Test ID Test Order Name Order LOINC Value
REVE Erythrocytosis Evaluation In Process

 

Result ID Test Result Name Result LOINC Value
2380 Hemoglobin A 20572-4
60286 Hb Variant by Mass Spec, B No LOINC Needed
2381 Hemoglobin A2 42245-1
174 Erythrocytosis Interpretation 59466-3
37951 P50 Shipping Control Vial No LOINC Needed
37950 Oxygen Dissociation P50, RBC 65343-6
37948 Reviewed By 59465-5
2382 Hemoglobin F 42246-9
2383 Variant 32017-6
29224 Variant 2 32017-6
29225 Variant 3 32017-6
2101 Interpretation 78748-1

Test Classification

This test was developed and its performance characteristics determined by Mayo Clinic in a manner consistent with CLIA requirements. This test has not been cleared or approved by the U.S. Food and Drug Administration.

Forms

1. New York Clients-Informed consent is required.
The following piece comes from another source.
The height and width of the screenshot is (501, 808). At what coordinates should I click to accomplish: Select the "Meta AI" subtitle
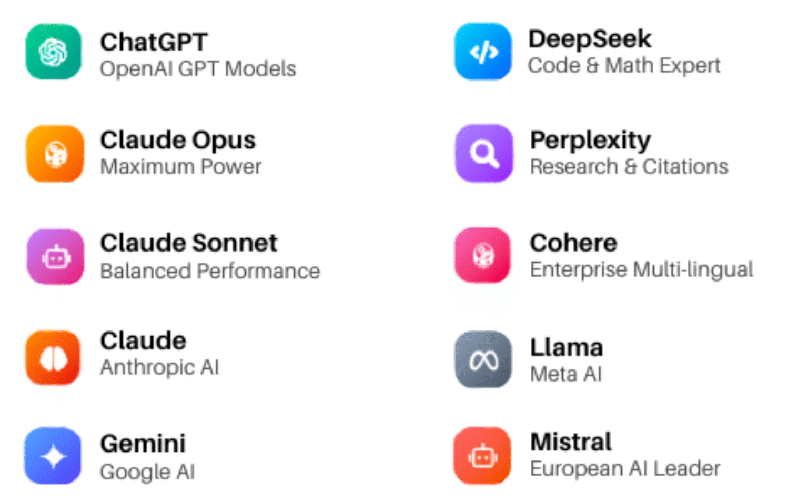pyautogui.click(x=565, y=374)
Document on the request form or electronic order that a copy is on file. The following documents are available in Special Instructions:

-Informed Consent for Genetic Testing (T576)

-Informed Consent for Genetic Testing-Spanish (T826)

2. Metabolic Hematology Patient Information (T810) is available in Special Instructions.